Therian mammals -- those that give birth to live young without using a shelled egg -- actually began their massive diversification ten to twenty million years before the extinction that ended the age of the dinosaurs, the researchers said.
The findings showed that the mammals that lived during the years leading up to the dinosaurs' demise had widely varied tooth shapes, meaning that they had widely varied diets.
This study shows that therian mammals, the ancestors of most modern mammals, were already diversifying before the dinosaurs died out," said lead author David Grossnickle, doctoral candidate at the University of Chicago.
Also mammals had developed a wide range of diets and ecological roles about 10 to 20 million years before the dinosaurs were wiped out.
For the study, the team analysed the molars of hundreds of early mammal specimens from the Field Museum of Natural History in Chicago.

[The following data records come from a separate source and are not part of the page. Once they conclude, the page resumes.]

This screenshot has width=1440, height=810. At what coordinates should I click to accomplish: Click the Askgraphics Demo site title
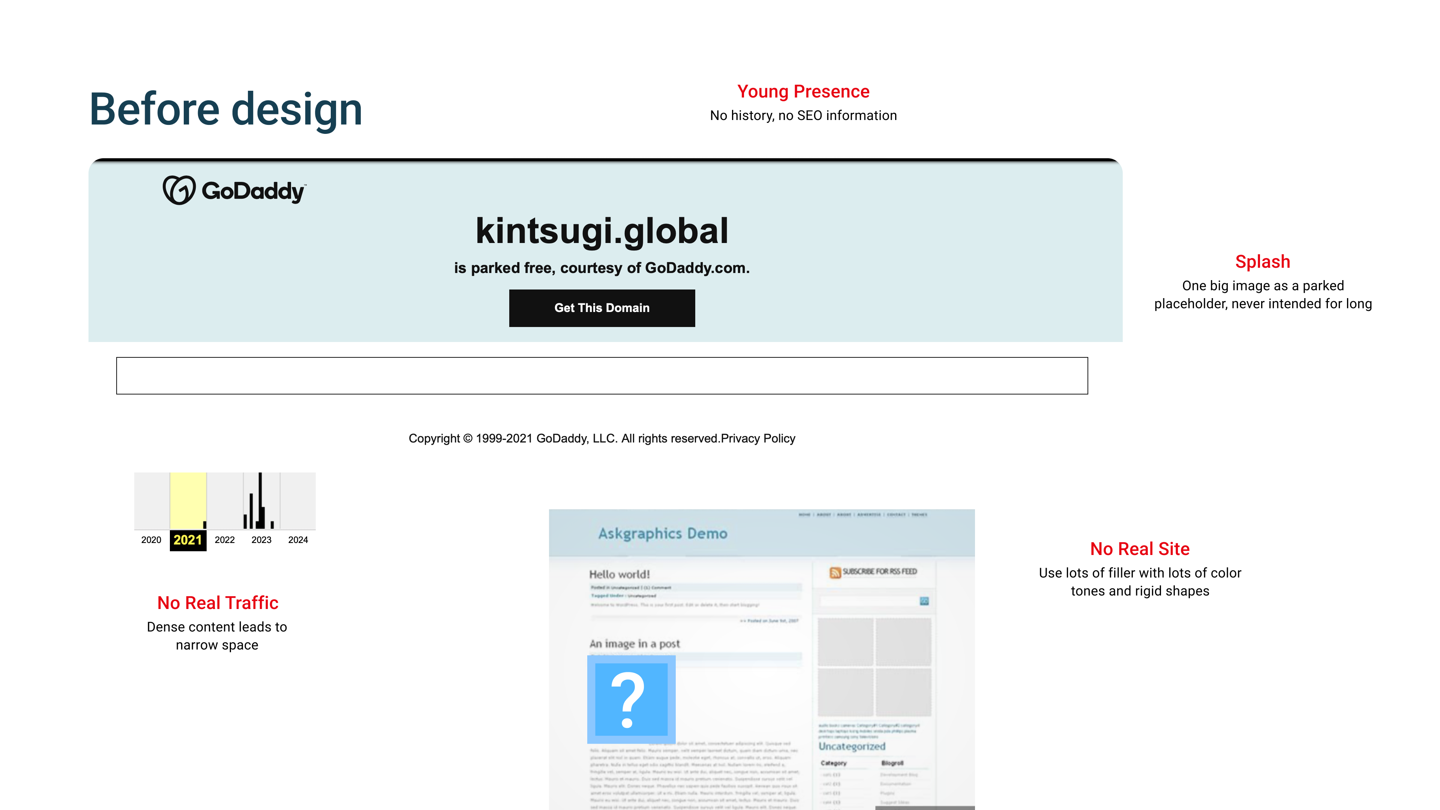(x=662, y=533)
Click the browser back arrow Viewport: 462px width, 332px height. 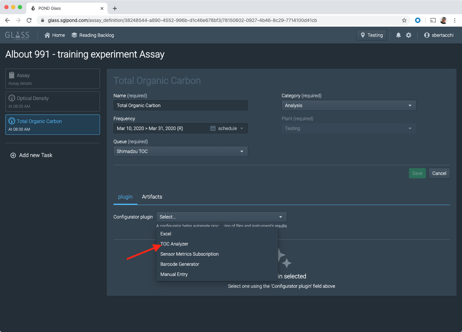coord(7,20)
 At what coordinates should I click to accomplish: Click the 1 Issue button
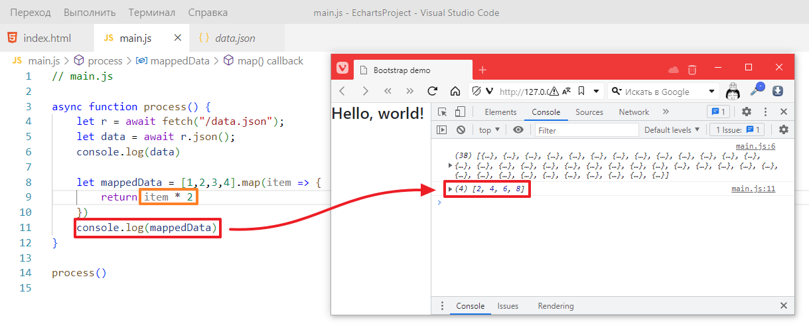[x=737, y=130]
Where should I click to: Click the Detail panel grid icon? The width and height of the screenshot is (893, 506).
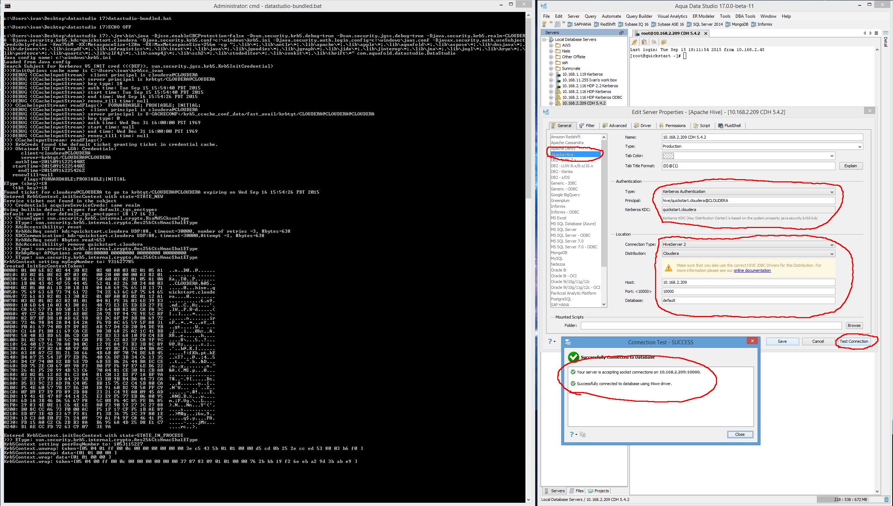886,33
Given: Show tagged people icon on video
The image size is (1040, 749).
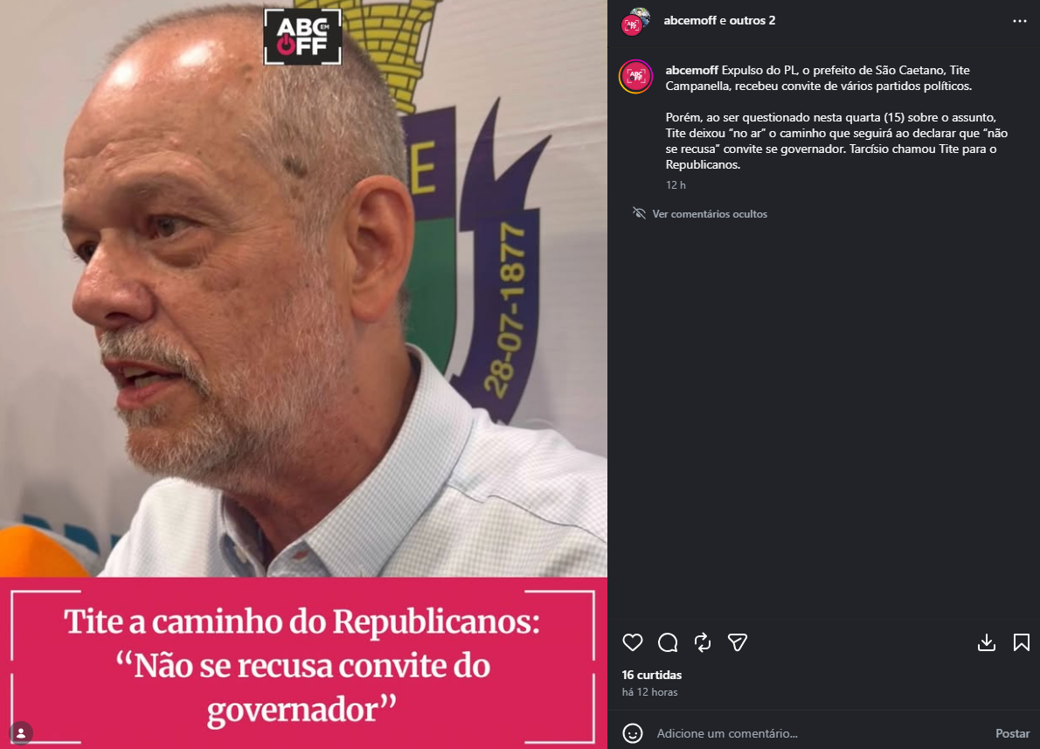Looking at the screenshot, I should (21, 733).
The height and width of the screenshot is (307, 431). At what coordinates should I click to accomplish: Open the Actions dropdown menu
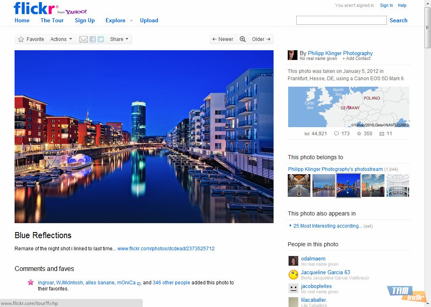click(x=61, y=39)
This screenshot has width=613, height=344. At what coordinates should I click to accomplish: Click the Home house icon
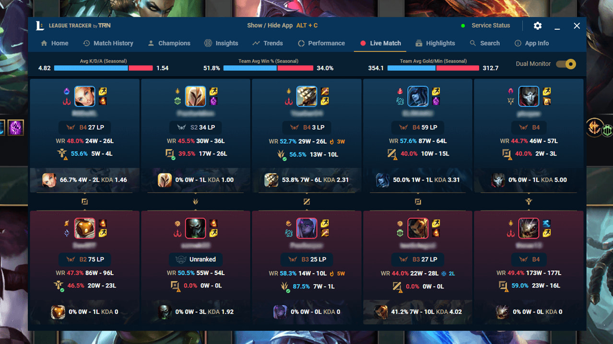tap(44, 43)
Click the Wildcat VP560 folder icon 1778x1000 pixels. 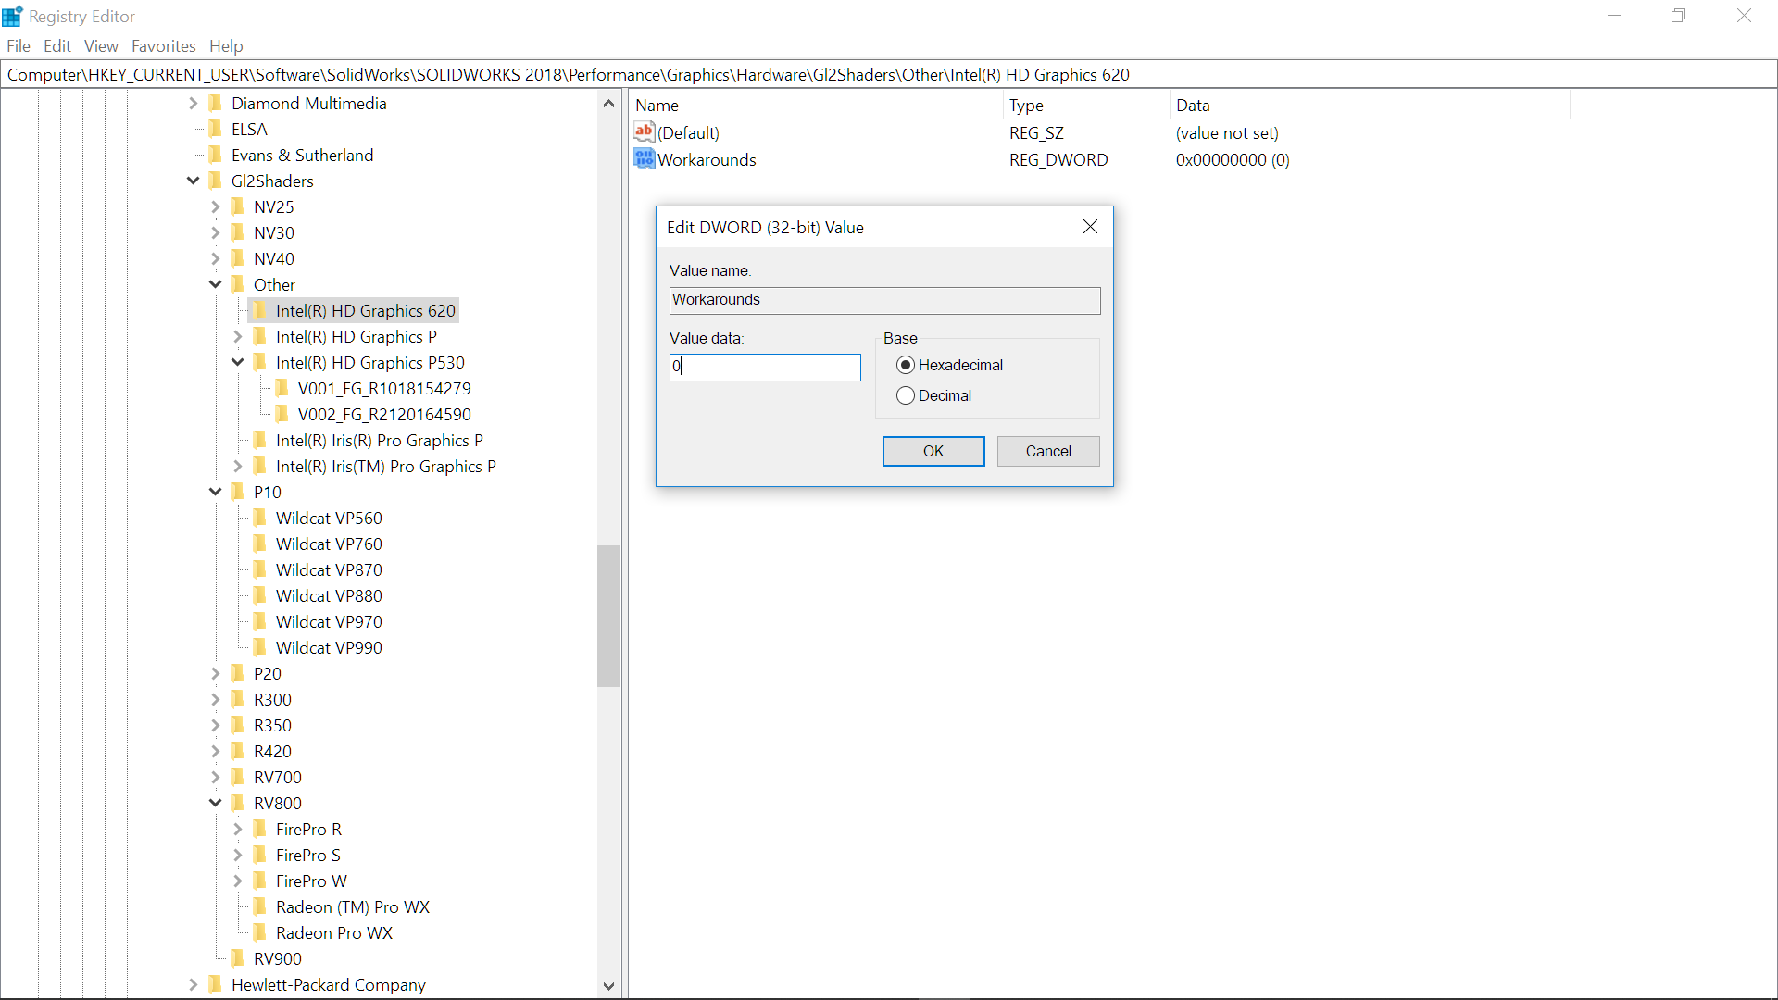tap(260, 518)
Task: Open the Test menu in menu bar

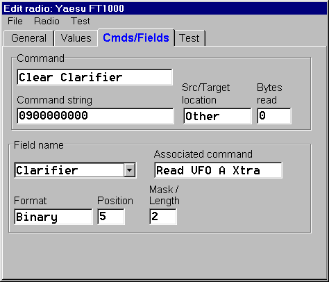Action: [81, 22]
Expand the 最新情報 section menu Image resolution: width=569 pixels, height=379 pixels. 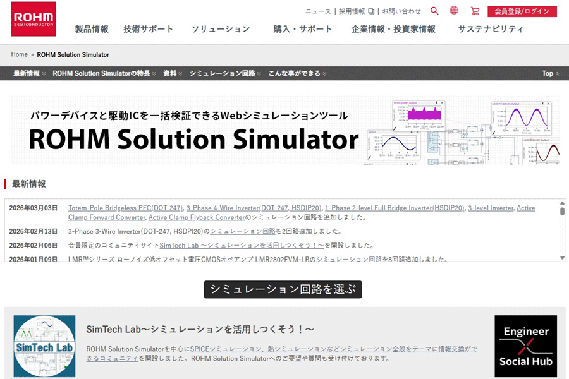[29, 74]
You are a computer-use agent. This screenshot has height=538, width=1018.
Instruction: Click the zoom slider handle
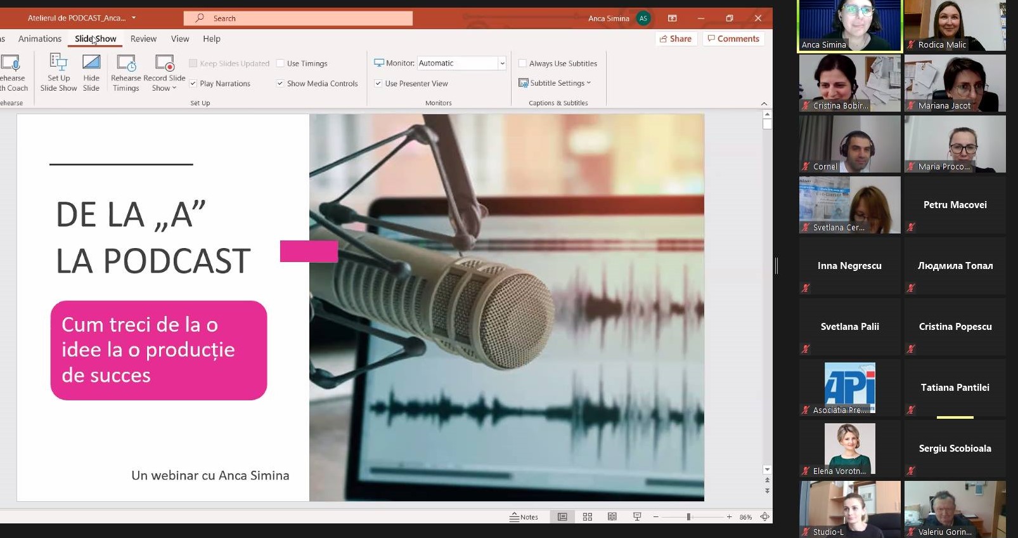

The early therians were probably insect-eating small creatures like small rodents or shrews, but right before the [mass extinction] there is definitely evidence that there are some plant-eating therian mammals and some more carnivorous therian mammals, Grossnickle added in the journal Proceedings of the Royal Society B.
This increase in diversity could be linked to large evolutionary changes among flowering plants that took place during a similar period.
Flowering plants might have offered new seeds and fruits for the mammals. And if the plants co-evolved with new insects to pollinate them, the insects could have also been a food source for early mammals, the researchers pointed out.
Further, the results showed that early mammals were hit by a selective extinction at the same time the dinosaurs died out -- generalists that could live off of a wide variety of foods seemed more apt to survive, but many mammals with specialised diets went extinct.
"The types of survivors that made it across the mass extinction 66 million years ago, mostly generalists, might be indicative of what will survive in the next hundred years, the next thousand," Grossnickle noted.